• _Activity_:
Your answer should be the lines below from the one holding "Close (306, 1489)" through the one holding "Trending Stocks (469, 2182)", copied exactly and with nothing else.

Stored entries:
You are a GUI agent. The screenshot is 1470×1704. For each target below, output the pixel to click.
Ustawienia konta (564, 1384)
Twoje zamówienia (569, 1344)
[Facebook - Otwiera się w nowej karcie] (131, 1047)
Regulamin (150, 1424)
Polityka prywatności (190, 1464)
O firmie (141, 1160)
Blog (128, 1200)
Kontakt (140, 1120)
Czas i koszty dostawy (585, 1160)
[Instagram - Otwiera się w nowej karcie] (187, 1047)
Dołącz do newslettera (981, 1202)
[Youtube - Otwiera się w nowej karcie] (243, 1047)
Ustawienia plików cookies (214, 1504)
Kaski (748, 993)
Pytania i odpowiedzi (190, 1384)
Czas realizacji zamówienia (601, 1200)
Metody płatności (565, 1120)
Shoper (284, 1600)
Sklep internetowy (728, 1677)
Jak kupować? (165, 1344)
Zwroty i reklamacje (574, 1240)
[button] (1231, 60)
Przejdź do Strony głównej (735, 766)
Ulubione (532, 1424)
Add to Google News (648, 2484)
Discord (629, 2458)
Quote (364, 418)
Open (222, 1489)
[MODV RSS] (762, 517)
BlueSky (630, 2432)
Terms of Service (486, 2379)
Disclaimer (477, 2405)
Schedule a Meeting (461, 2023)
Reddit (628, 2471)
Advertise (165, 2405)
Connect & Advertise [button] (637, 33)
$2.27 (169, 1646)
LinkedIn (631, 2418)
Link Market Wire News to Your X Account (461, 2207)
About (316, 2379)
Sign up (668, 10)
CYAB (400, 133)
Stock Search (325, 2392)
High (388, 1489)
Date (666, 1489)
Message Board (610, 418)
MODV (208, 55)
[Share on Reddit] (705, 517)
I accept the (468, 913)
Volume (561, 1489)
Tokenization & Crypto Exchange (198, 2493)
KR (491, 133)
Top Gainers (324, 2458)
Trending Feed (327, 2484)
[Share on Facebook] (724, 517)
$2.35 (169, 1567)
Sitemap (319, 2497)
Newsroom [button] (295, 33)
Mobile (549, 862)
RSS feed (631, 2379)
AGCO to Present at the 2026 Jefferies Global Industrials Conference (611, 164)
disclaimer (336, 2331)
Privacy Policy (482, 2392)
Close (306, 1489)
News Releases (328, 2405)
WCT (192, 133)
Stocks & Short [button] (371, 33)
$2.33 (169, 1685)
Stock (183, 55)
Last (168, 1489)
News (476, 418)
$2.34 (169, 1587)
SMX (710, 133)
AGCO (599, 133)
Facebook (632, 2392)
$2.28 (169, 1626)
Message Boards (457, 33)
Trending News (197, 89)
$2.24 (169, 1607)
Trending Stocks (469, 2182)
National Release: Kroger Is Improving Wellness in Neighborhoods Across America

• _Solution to this exercise_:
Close (306, 1489)
News Releases (328, 2405)
WCT (192, 133)
Stocks & Short [button] (371, 33)
$2.33 (169, 1685)
Stock (183, 55)
Last (168, 1489)
News (476, 418)
$2.34 (169, 1587)
SMX (710, 133)
AGCO (599, 133)
Facebook (632, 2392)
$2.28 (169, 1626)
Message Boards (457, 33)
Trending News (197, 89)
$2.24 (169, 1607)
Trending Stocks (469, 2182)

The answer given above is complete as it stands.